EXTRACTED ENTRIES —
####################

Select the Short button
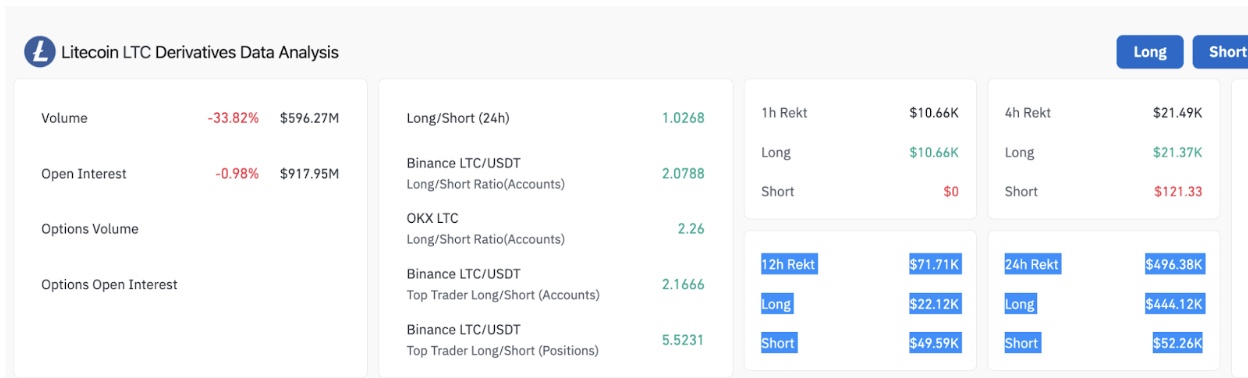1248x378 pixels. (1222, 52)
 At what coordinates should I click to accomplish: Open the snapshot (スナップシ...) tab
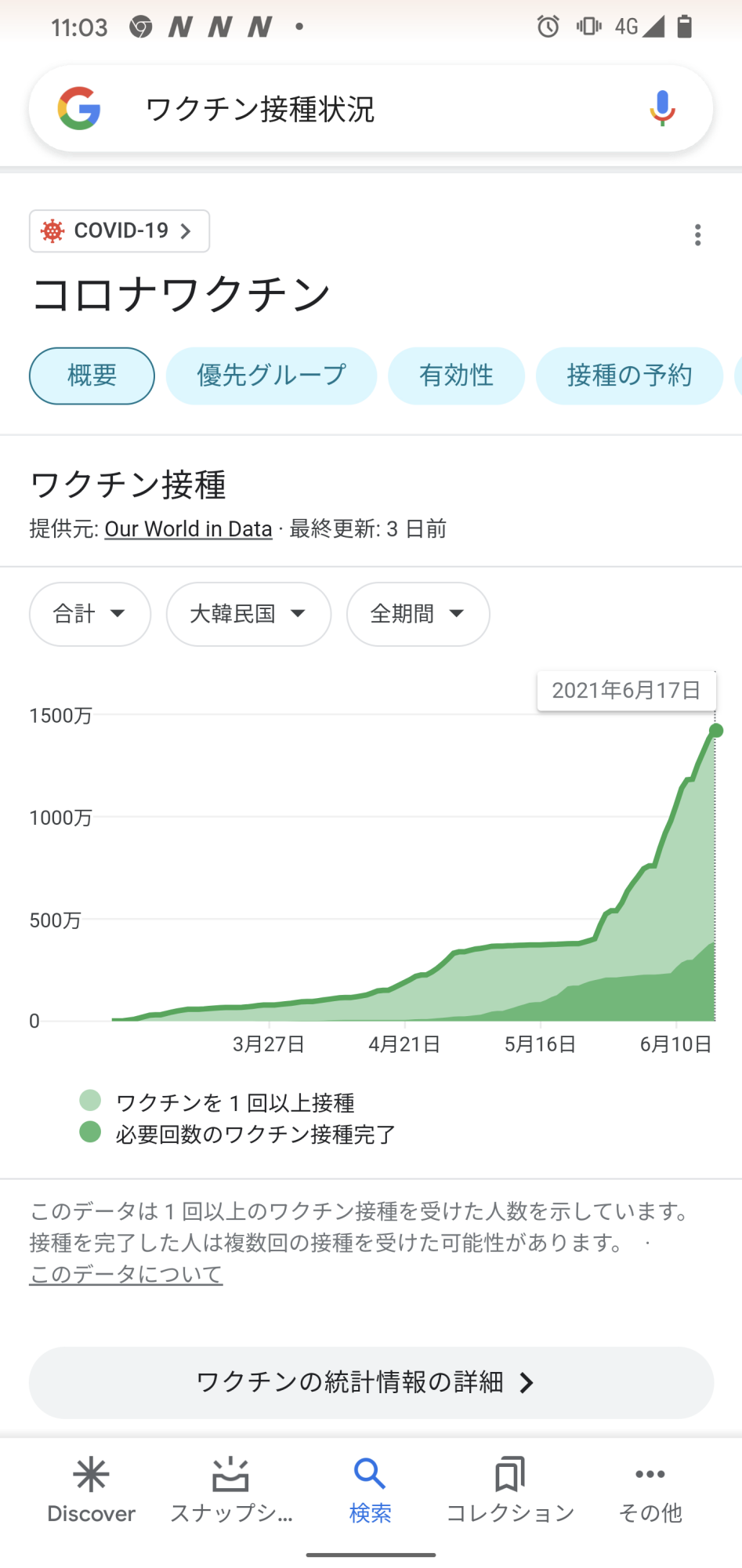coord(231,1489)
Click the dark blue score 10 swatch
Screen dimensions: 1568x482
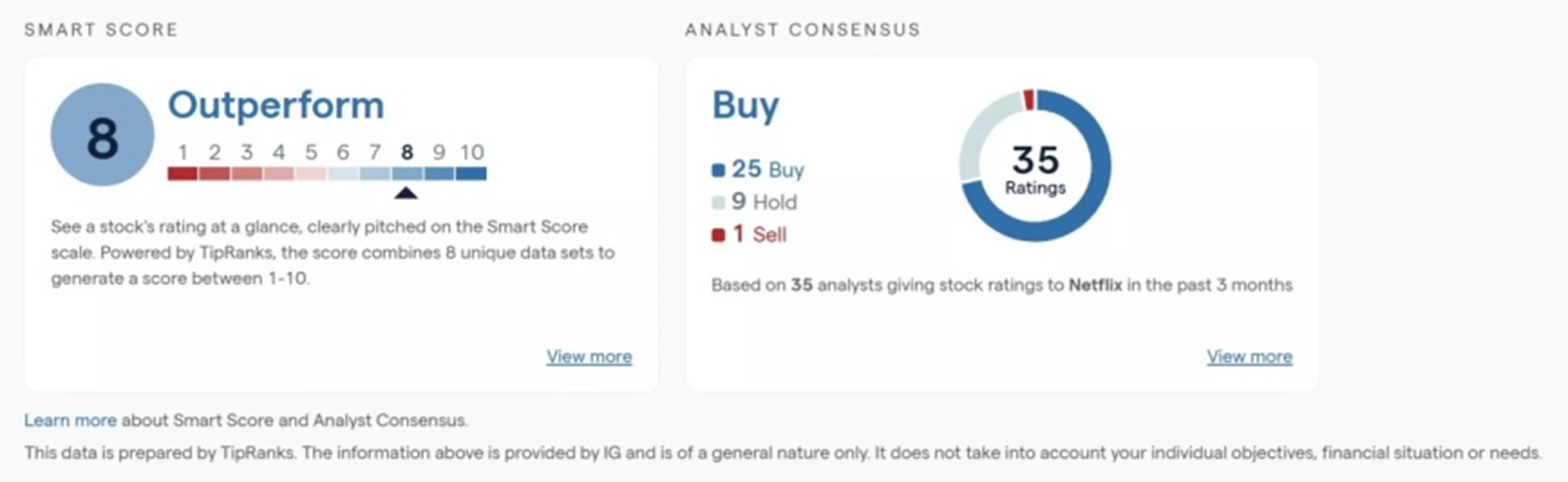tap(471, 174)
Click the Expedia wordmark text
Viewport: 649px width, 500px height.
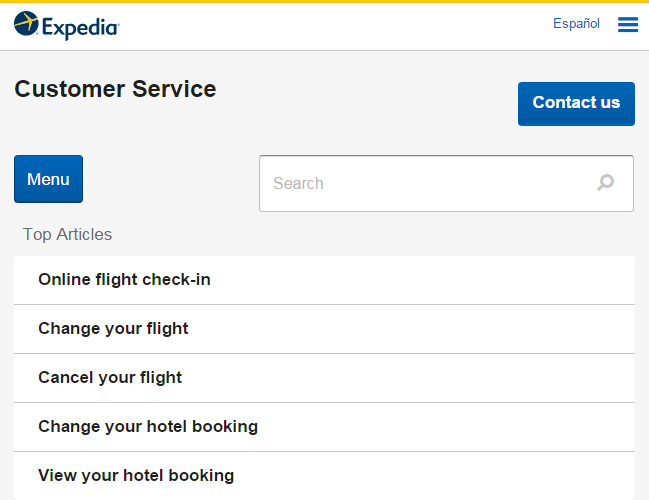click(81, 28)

####################

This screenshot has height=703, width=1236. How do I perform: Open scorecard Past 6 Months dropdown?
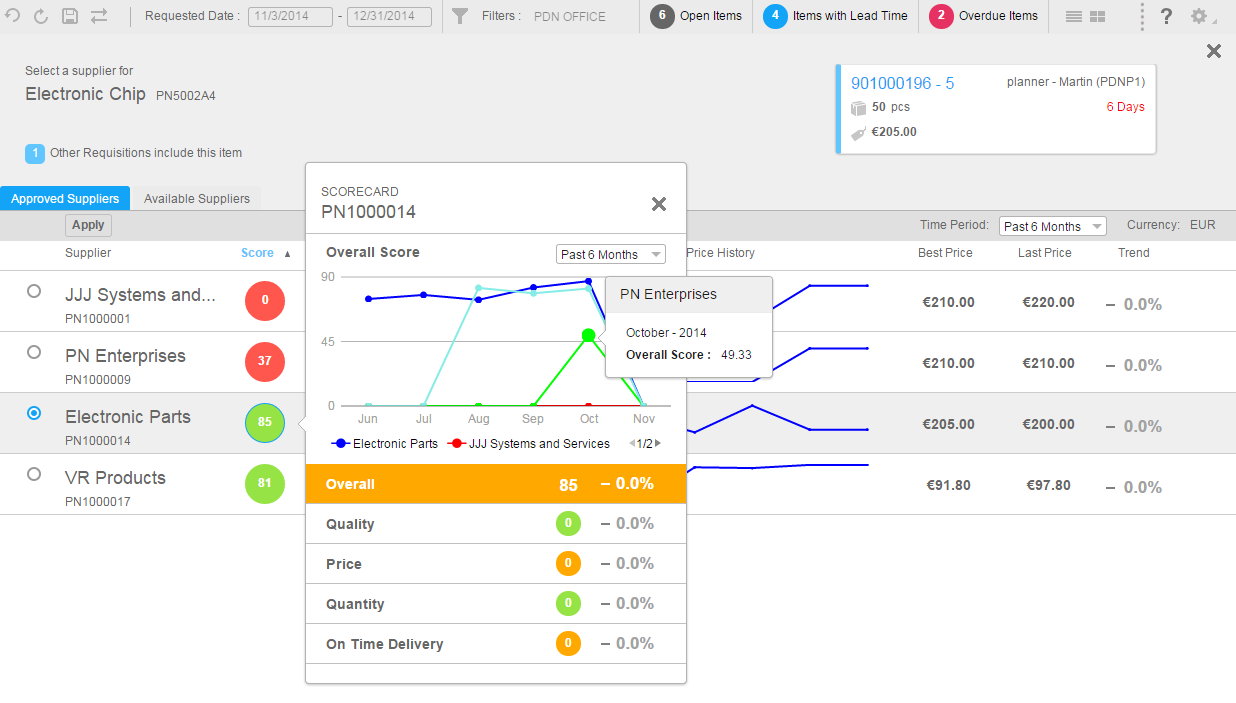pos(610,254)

####################

TASK INSTRUCTIONS —
List each line from the entries above that contains the string "width", and treat case as significant.

RESULT —
Viewport: 649px width, 500px height.
This screenshot has height=703, width=1236. How do I perform: Open scorecard Past 6 Months dropdown?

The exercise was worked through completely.